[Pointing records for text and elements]
──────────

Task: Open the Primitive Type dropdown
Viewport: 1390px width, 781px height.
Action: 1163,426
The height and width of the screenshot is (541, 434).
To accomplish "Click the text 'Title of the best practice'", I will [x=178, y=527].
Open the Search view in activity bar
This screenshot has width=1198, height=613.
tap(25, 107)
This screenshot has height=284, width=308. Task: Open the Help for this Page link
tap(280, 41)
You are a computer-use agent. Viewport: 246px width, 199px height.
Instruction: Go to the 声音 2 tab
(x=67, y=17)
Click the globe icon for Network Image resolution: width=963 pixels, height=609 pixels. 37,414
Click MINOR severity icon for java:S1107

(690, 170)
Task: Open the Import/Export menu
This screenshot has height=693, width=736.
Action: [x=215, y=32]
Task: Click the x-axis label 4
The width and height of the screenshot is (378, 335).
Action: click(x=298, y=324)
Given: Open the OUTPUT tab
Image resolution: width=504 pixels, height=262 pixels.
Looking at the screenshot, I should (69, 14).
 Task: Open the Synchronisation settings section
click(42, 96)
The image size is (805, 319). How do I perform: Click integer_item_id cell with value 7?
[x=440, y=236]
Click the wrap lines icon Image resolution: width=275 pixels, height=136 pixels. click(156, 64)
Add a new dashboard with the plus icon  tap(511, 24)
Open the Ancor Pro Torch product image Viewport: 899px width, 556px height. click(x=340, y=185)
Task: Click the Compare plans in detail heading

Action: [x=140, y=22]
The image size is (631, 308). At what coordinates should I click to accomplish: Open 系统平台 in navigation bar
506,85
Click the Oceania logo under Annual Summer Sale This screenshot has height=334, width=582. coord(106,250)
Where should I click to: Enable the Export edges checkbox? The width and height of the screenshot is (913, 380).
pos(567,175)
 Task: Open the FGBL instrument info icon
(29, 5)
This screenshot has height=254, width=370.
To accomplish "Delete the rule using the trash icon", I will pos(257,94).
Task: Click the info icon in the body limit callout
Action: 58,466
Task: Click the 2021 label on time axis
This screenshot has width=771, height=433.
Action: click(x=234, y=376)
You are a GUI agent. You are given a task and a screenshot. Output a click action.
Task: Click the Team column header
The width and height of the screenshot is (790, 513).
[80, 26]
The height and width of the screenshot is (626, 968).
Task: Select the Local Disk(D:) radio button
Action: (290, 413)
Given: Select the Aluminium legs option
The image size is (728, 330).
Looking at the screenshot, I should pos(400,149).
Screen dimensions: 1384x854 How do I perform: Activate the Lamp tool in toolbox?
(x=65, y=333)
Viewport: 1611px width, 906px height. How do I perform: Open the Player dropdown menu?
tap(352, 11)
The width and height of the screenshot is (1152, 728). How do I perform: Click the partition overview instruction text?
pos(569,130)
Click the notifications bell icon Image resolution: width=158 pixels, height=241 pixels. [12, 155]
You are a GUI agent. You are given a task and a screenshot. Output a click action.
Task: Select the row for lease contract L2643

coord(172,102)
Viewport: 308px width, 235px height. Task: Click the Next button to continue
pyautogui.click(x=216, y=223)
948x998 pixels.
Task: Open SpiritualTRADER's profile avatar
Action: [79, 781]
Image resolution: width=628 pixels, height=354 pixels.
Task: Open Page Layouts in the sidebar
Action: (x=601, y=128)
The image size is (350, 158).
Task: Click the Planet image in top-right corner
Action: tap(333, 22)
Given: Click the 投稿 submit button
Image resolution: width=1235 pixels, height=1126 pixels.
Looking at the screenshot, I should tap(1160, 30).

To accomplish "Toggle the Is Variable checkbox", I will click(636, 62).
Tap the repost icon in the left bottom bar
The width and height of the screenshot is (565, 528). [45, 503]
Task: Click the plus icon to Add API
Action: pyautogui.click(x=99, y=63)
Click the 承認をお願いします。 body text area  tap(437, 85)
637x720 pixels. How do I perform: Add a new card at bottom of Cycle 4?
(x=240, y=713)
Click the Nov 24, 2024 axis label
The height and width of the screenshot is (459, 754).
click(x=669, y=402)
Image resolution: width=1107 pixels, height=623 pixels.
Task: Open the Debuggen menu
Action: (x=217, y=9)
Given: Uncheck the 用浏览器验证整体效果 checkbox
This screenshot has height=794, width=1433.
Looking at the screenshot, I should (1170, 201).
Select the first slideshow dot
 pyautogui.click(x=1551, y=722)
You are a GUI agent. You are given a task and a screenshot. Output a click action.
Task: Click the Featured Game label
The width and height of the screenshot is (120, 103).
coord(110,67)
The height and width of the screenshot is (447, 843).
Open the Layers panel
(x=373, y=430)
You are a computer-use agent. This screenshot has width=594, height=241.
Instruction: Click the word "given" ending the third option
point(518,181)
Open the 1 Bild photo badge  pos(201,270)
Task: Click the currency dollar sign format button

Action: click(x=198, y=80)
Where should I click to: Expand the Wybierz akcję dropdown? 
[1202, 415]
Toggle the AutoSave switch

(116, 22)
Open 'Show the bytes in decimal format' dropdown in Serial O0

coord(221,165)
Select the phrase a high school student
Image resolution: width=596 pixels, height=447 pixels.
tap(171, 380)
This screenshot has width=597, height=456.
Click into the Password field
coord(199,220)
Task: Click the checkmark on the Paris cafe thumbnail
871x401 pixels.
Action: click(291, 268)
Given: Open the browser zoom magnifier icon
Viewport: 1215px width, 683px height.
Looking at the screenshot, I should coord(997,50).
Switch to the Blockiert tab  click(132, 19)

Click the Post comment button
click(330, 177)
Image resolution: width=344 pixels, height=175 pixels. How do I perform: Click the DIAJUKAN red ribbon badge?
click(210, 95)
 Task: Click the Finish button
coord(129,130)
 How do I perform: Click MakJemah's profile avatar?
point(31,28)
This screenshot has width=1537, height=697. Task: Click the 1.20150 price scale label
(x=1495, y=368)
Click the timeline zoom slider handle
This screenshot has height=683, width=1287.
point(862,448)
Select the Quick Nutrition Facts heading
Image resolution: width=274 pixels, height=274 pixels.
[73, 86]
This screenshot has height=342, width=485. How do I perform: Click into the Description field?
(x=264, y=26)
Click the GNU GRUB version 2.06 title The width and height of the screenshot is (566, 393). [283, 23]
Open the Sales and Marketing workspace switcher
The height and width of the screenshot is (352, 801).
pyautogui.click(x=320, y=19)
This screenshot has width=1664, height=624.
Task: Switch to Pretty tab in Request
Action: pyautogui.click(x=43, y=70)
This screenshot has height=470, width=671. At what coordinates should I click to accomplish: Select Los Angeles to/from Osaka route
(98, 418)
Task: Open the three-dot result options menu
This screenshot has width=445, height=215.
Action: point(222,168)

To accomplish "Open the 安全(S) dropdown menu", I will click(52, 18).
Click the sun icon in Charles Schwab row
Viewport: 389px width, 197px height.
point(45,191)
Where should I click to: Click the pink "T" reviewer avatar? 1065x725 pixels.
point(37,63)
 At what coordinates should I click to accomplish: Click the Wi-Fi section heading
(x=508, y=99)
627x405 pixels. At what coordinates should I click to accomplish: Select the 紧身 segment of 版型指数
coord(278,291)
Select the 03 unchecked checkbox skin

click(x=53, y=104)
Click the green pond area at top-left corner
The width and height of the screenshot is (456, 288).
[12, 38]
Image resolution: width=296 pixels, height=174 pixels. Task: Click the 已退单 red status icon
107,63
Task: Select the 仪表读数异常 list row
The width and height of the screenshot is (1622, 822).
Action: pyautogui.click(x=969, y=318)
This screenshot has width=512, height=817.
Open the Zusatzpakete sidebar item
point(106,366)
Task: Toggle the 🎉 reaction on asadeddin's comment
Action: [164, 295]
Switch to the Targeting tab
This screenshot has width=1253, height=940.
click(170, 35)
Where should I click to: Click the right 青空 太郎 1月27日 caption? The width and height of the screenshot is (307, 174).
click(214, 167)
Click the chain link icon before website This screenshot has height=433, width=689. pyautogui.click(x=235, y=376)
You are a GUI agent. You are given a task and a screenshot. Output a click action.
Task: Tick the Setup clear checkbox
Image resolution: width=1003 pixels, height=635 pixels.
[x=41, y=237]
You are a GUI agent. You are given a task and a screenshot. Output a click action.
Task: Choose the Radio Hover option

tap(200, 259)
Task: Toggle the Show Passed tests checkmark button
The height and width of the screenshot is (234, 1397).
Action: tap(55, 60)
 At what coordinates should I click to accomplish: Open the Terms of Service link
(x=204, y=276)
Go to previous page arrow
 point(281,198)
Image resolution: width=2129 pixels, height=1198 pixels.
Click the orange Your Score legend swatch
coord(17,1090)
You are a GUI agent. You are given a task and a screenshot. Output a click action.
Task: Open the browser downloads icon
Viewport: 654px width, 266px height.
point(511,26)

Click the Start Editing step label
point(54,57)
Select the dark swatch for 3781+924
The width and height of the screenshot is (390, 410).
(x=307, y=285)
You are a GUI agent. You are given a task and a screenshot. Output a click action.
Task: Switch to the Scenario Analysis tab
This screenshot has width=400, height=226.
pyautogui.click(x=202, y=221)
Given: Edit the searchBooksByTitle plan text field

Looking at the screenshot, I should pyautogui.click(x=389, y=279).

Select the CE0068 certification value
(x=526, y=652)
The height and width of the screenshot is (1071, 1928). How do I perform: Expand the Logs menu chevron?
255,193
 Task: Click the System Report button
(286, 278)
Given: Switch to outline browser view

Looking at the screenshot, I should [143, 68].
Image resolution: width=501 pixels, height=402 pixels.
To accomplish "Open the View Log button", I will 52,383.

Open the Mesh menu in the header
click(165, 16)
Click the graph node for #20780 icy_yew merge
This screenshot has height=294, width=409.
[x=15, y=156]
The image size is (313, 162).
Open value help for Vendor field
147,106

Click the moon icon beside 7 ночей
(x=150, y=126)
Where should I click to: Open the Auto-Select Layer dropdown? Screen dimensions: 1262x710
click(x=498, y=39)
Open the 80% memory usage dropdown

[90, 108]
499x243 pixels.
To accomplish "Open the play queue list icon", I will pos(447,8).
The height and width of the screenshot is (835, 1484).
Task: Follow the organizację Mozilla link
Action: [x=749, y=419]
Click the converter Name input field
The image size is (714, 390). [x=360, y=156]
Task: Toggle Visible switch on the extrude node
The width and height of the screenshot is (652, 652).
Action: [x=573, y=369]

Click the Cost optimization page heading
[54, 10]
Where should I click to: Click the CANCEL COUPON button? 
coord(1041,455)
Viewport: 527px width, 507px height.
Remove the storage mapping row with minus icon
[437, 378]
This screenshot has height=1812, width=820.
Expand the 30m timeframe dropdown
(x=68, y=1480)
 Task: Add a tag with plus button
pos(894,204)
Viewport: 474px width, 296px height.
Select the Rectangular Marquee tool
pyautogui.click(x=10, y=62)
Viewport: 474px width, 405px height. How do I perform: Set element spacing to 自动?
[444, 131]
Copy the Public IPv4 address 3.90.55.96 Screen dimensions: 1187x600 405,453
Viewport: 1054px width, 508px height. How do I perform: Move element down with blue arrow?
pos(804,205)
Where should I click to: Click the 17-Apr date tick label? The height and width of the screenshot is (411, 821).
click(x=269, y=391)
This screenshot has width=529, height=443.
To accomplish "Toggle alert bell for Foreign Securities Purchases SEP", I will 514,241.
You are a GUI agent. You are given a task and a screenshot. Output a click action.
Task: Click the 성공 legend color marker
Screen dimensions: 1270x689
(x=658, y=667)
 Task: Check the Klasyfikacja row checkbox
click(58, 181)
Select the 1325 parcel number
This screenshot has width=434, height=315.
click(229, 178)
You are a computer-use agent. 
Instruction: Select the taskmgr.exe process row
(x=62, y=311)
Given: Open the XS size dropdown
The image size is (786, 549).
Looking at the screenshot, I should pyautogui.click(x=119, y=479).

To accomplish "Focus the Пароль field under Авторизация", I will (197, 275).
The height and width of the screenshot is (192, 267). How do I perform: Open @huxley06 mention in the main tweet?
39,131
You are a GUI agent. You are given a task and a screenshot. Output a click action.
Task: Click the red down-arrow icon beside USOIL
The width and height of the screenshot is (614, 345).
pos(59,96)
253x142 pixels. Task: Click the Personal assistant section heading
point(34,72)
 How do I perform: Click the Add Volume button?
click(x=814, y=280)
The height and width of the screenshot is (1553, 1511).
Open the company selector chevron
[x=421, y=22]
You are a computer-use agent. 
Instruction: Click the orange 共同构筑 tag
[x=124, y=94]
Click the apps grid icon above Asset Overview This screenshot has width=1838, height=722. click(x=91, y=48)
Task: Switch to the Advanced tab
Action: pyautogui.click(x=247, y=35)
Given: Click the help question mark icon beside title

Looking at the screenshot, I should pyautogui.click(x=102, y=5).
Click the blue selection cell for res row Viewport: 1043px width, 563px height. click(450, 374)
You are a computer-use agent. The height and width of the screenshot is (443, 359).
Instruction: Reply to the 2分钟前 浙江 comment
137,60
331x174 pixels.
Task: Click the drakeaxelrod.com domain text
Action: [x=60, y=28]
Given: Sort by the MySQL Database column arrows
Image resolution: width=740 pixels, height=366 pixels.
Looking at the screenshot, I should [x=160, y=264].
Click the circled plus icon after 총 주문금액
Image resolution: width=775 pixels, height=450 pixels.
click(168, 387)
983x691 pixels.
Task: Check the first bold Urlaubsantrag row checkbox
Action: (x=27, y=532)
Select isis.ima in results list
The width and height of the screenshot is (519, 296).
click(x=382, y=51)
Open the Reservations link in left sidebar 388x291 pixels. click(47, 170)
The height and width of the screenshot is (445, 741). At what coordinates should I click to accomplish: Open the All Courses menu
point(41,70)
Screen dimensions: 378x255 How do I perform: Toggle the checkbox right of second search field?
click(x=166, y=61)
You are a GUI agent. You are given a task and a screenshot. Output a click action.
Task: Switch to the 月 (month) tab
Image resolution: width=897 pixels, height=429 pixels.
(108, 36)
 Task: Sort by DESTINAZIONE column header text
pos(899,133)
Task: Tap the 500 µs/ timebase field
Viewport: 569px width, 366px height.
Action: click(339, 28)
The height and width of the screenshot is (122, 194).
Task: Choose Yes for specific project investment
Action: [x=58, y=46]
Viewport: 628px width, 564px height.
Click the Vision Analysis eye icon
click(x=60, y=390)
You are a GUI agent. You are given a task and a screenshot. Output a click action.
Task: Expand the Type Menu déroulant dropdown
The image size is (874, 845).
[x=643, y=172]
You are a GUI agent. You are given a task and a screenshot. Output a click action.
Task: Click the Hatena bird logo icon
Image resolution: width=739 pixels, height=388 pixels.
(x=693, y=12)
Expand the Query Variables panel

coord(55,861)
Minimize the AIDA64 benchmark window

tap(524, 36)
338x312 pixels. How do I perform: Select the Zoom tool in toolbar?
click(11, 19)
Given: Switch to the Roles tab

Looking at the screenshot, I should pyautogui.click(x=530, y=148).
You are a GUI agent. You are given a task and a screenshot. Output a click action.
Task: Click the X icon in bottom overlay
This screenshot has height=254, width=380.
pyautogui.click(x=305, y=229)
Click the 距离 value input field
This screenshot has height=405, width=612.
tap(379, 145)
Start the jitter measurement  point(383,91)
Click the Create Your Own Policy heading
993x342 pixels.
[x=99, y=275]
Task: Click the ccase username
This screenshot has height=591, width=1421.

──────────

What this task involves | Extract the lines of the records starting at the beginning of the records and ending at the line containing "Action: [x=140, y=22]", including both ends, and reproduce them verbatim.

Answer |
Task: Open the Primitive Type dropdown
Viewport: 1390px width, 781px height.
Action: 1163,426
The height and width of the screenshot is (541, 434).
To accomplish "Click the text 'Title of the best practice'", I will [x=178, y=527].
Open the Search view in activity bar
This screenshot has width=1198, height=613.
tap(25, 107)
This screenshot has height=284, width=308. Task: Open the Help for this Page link
tap(280, 41)
You are a computer-use agent. Viewport: 246px width, 199px height.
Instruction: Go to the 声音 2 tab
(x=67, y=17)
Click the globe icon for Network Image resolution: width=963 pixels, height=609 pixels. 37,414
Click MINOR severity icon for java:S1107

(690, 170)
Task: Open the Import/Export menu
This screenshot has height=693, width=736.
Action: [x=215, y=32]
Task: Click the x-axis label 4
The width and height of the screenshot is (378, 335).
Action: click(x=298, y=324)
Given: Open the OUTPUT tab
Image resolution: width=504 pixels, height=262 pixels.
Looking at the screenshot, I should (69, 14).
 Task: Open the Synchronisation settings section
click(42, 96)
The image size is (805, 319). How do I perform: Click integer_item_id cell with value 7?
[x=440, y=236]
Click the wrap lines icon Image resolution: width=275 pixels, height=136 pixels. click(156, 64)
Add a new dashboard with the plus icon  tap(511, 24)
Open the Ancor Pro Torch product image Viewport: 899px width, 556px height. click(x=340, y=185)
Task: Click the Compare plans in detail heading

Action: [x=140, y=22]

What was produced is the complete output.